Creature creative director Josh Dando says the approach focused on the desire to reach a wider demographic, as well as foregrounding that for those concerned about climate change, the Woodland Trust, which “strongly believes that trees can make an impact”, are a “worthy cause to get behind”.
A suite of assets was created to provide coherence, but also flexibility, “to appeal to an older generation, but to be able to add a bit of colour, vibrancy, and life”, Dando says, adding that “the climate change edge of Woodland Trust’s work definitely needed a bit more spikiness”.
Included in the wide range of touchpoints – physical and digital campaigns, website, membership materials, a magazine and more – are protest placards. The Woodland Trust already had these, says Creature senior designer Flo Levene, but “we wanted to pare it back to feeling like a proper protest poster instead of feeling overly branded”.
The existing oak leaf logo and signature green were kept but are complemented by an expanded colour palette of three core greens, and seasonal bright and dark hues. The bright colours and contrasts, says Tim Green, Creature head of design, mean that “when people scroll on social media, they instantly capture what the Trust is trying to say”.

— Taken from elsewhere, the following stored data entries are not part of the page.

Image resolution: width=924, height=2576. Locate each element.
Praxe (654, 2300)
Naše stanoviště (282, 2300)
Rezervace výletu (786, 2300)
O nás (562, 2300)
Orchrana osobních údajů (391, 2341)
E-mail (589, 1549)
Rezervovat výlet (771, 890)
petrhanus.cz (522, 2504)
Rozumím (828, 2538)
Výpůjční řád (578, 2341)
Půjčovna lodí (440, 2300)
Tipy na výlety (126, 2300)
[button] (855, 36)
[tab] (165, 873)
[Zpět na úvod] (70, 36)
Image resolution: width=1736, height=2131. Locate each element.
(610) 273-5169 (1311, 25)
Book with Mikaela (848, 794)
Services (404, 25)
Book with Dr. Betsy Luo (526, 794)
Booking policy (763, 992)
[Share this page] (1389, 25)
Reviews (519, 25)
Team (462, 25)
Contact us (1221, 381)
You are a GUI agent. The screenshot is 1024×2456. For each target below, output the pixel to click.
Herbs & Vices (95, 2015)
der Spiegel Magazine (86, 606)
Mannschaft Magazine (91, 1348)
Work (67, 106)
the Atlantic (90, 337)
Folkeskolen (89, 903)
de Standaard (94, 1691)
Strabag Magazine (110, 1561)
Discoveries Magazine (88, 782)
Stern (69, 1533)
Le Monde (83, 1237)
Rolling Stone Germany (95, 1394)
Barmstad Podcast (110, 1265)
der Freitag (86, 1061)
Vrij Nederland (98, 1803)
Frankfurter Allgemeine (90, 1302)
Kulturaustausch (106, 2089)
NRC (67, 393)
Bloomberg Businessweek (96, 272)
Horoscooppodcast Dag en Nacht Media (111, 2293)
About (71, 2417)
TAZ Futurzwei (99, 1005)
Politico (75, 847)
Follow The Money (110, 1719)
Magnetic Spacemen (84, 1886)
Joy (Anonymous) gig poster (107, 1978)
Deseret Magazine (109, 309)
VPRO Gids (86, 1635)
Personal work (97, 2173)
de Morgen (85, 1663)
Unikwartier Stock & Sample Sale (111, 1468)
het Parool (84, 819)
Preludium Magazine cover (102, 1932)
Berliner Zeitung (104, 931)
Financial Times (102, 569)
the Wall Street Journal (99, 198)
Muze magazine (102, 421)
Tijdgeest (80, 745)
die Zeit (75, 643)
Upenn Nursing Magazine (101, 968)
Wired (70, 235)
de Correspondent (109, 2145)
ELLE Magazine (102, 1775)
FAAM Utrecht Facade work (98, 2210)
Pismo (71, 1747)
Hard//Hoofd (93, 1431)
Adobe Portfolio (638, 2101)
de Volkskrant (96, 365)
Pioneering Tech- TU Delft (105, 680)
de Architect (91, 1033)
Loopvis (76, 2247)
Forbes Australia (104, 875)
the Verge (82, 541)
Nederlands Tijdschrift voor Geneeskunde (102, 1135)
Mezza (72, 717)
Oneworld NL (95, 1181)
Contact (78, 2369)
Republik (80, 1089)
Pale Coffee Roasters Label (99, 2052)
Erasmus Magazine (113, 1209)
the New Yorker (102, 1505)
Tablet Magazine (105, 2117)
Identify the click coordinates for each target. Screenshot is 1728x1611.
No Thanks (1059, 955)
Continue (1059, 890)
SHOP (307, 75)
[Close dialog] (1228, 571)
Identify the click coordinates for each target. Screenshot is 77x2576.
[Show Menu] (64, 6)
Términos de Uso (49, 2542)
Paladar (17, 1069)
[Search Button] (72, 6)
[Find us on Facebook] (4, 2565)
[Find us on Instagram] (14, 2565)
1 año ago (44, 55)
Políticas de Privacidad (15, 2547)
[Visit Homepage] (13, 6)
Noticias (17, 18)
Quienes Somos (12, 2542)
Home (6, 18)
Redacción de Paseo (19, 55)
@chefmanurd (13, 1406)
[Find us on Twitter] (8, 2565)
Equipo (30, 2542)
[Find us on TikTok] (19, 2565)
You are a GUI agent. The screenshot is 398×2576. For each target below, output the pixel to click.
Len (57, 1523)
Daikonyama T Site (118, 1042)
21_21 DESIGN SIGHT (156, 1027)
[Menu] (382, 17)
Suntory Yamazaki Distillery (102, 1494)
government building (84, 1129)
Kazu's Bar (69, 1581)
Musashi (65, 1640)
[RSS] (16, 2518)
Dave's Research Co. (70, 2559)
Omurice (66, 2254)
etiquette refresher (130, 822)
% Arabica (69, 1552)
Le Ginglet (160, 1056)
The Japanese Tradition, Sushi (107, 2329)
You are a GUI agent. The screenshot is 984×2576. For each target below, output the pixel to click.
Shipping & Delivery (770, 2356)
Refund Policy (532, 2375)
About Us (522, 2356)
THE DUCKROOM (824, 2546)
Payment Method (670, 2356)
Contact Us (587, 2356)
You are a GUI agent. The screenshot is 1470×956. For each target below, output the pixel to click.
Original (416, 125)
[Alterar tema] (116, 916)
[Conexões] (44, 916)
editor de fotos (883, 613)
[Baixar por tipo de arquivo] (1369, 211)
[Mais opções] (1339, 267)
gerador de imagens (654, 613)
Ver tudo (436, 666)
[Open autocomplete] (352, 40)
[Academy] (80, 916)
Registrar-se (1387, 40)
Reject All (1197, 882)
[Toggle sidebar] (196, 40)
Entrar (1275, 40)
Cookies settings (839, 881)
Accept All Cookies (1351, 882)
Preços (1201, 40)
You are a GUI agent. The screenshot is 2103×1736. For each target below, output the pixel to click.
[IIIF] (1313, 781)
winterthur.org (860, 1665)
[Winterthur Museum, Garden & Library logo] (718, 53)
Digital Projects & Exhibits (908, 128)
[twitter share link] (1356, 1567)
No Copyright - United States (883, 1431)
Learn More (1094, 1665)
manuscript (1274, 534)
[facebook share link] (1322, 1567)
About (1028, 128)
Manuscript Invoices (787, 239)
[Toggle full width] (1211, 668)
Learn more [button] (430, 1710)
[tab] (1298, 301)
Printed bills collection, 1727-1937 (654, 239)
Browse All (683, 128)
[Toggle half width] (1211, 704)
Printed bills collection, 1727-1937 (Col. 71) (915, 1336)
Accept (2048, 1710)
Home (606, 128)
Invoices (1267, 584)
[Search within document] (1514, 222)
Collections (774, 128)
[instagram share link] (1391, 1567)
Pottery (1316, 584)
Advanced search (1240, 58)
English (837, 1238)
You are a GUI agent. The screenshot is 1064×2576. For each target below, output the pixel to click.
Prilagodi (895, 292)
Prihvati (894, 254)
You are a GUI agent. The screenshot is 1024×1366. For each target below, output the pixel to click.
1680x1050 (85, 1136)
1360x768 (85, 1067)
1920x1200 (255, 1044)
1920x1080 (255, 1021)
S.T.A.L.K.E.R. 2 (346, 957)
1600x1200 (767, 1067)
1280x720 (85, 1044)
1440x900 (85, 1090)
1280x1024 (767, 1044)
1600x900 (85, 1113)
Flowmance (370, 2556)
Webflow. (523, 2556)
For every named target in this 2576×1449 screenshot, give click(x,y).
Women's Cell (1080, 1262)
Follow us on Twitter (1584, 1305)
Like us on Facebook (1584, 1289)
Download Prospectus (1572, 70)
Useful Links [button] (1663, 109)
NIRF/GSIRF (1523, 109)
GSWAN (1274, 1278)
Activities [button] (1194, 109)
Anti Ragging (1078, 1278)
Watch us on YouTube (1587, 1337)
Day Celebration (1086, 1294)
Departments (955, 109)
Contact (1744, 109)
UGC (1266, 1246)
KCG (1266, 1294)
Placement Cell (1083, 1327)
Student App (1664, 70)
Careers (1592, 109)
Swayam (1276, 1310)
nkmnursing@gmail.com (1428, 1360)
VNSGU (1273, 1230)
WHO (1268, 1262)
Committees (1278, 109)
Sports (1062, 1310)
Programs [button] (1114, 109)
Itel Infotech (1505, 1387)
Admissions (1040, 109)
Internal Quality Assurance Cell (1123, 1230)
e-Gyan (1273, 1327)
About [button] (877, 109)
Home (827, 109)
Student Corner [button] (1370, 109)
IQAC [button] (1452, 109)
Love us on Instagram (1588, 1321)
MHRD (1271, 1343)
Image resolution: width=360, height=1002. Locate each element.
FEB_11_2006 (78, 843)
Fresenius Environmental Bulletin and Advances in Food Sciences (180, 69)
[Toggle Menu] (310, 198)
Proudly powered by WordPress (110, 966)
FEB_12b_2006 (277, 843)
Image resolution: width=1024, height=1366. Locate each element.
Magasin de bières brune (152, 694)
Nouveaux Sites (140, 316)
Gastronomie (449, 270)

Andes, an existing Woodland Trust typeface, is also used, but now just in capital letters for the headline text, Dando says. Visually it “has a nod to protest posters and activism”, Levene says, “but has soft, playful accents, like the curves on the ‘c’s and ‘g’s”.
Sub-headings and quotes use serif font Woodland Bold, while Andes Book is used for body copy to help with legibility and accessibility.
A key aspect of the branding is people-centric photography: “having people the focus as much as the woodland behind them”, Levene says, which she describes as “a really unexpected approach for the Woodland Trust”. They “[look] as if they’re making a stand within the environment”, she says. “Making eye contact with the camera”, Dando adds, “you know they’re there for a purpose”.
Yet the brand is still “born from the forest” Green says, with a new leaf pattern offering a recognisable asset alongside the logo. The design team developed prints with the leaves, Green says, achieving “a nice relief just using ink”, to be used in bold colour combinations.
A campaign film, Plant More Trees, directed by Em Cole at 1stAveMachine and narrated by actor and Woodland Trust supporter Tom Hollander is being rolled out. It shows “the various things that trees can do for us in our lives – from the day-to-day romantic woodland walk, all the way up to ‘do you prefer it when your belongings aren’t floating in three foot of floodwater’”, Dando says.
While Kirkpatrick says the Trust is confident of the approach taken, he says the measure of its success will be “have we got a more representative supporter file equivalent to the national population?”